Thursday, 6 October 2016

Ferdinand Gaillard’s engraving of Michelangelo’s “Dusk” from the Tomb of Lorenzo di Piero de’ Medici


Ferdinand Gaillard (aka Claude Ferdinand Gaillard) (1834-87)
“Crepuscule” (dusk), 1876
The subject of this delicate engraving is Michelangelo’s famous marble figure of “Dusk” featured on the Tomb of Lorenzo di Piero de’ Medici in the Medici Chapel.
Engraving on vellum
Size:  (sheet) 19.9 x 27.9 cm
An early proof before lettering

Condition: an incredibly delicate impression—so finely executed that, without examining the print with the aid of a jeweller’s loupe, I struggle to see how it was engraved—with wide margins in near pristine condition and printed as a proof on the rare material for engraving: vellum. There are pencil notations by a previous collector on the lower edge of the sheet (recto).
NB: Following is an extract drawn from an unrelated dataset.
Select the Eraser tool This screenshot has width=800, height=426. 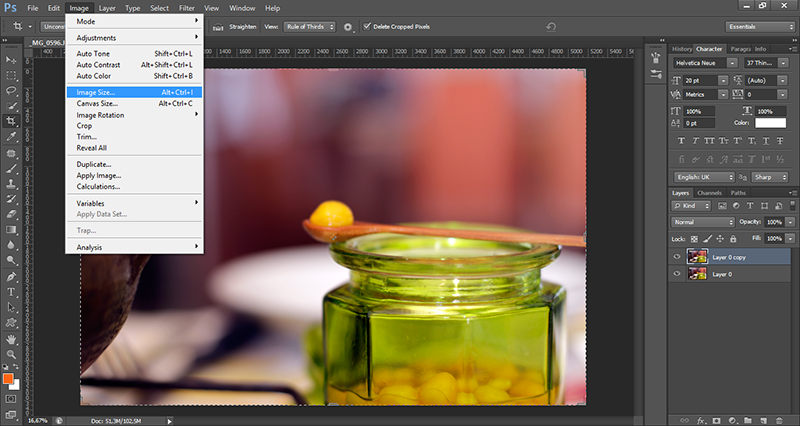pyautogui.click(x=12, y=213)
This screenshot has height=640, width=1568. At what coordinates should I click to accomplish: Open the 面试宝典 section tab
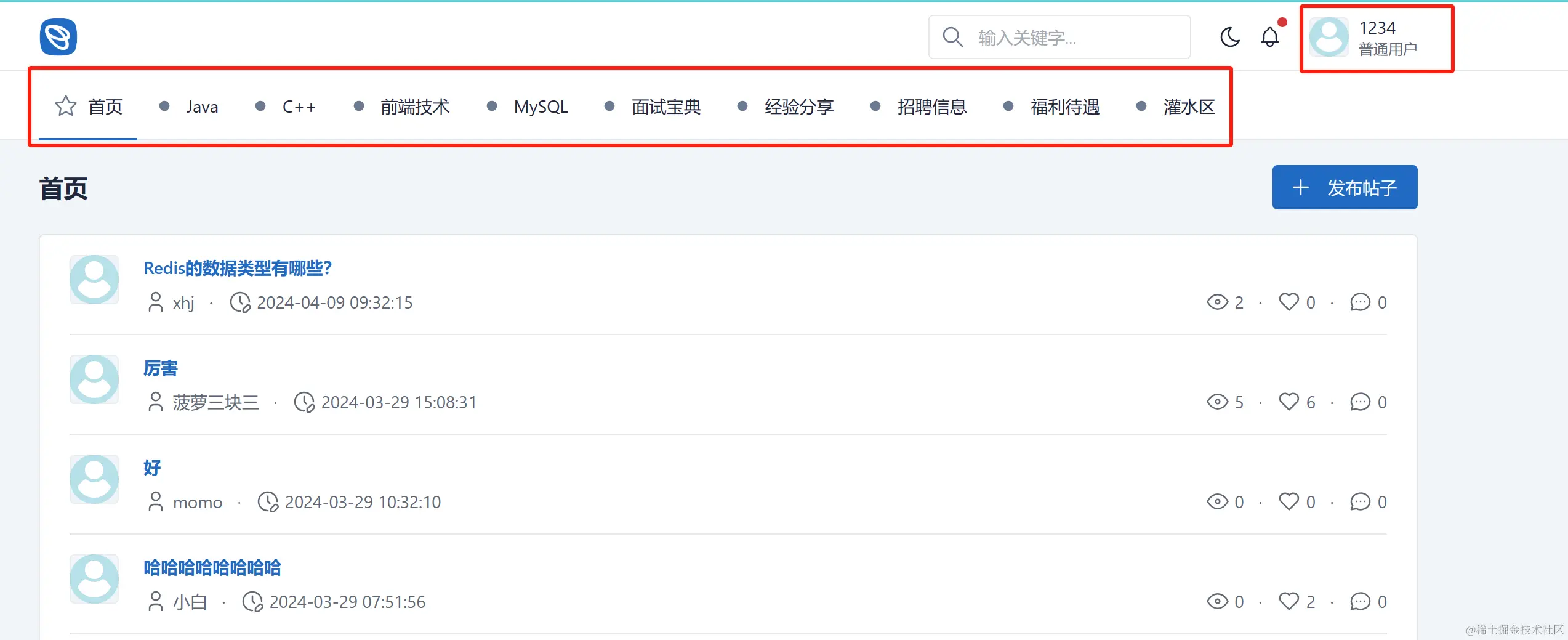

I am selling this technically superb print by a master from the 19th century for a total cost of AU$115 (currently US$87.23/EUR77.95/GBP68.55 at the time of this listing) including postage and handling to anywhere in the world.
If you are interested in purchasing this graphic representation of Michelangelo’s famous sculpture, please contact me (oz_jim@printsandprinciples.com) and I will send you a PayPal invoice to make the payment easy.

This print has been sold


This is one of those tiny prints that I wonder how it was ever crafted. Looking through a jeweller’s loupe I can see the ultra-fine engraved lines rendering the figure of Michelangelo’s famous sculpture, “Dusk”, featured on the Tomb of Lorenzo di Piero de’ Medici in the Medici Chapel, but I simply cannot understand how a craftsman could have the steadiness of hand and clarity of vision to execute the image.
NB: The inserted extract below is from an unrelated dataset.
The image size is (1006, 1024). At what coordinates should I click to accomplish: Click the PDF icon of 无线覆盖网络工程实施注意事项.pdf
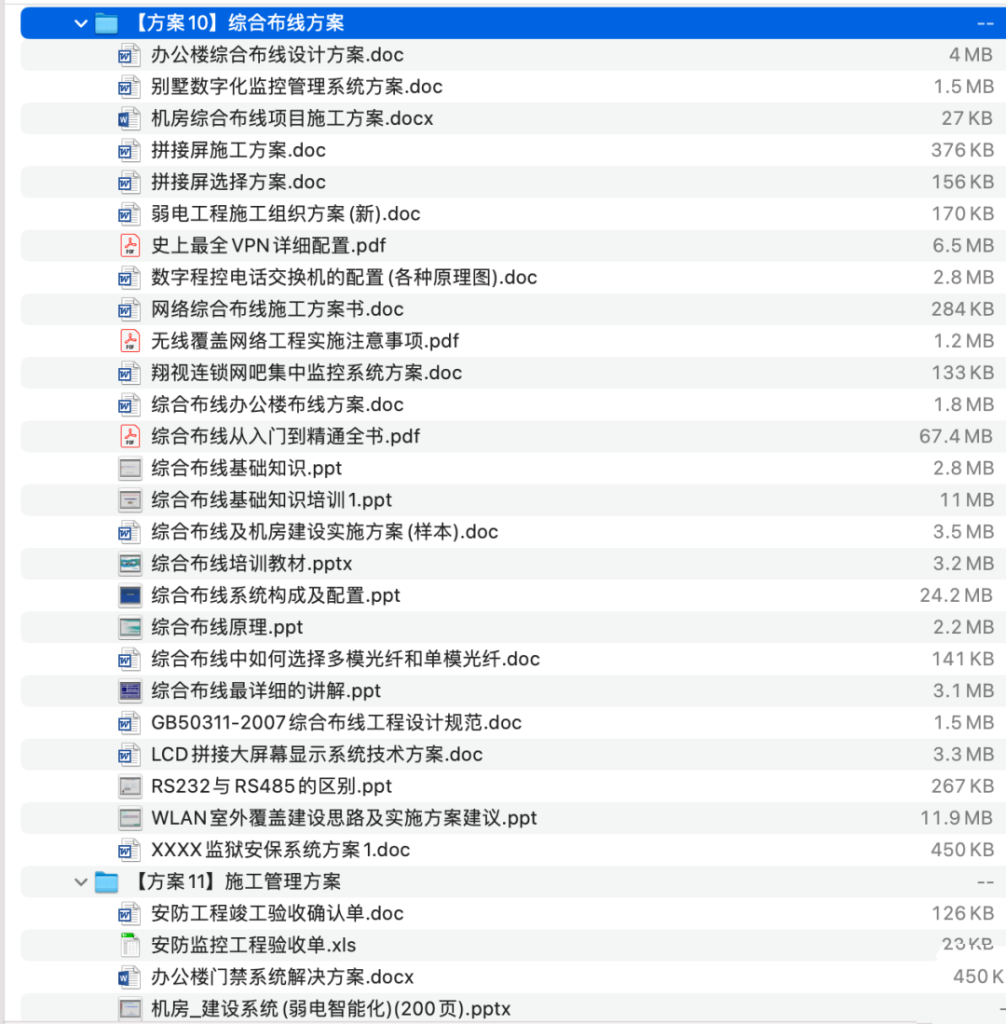(x=129, y=341)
Regarding the use of vellum (i.e. the skin of a hair bearing animal, like a cow, as opposed to a fur bearing animal like a sheep), this is a rare material for printmakers to choose for their prints as it is expensive. When looking at this proof impression, however, I can understand the reason: Gaillard needed the fine grain of the skin to capture each of his tiny engraved lines.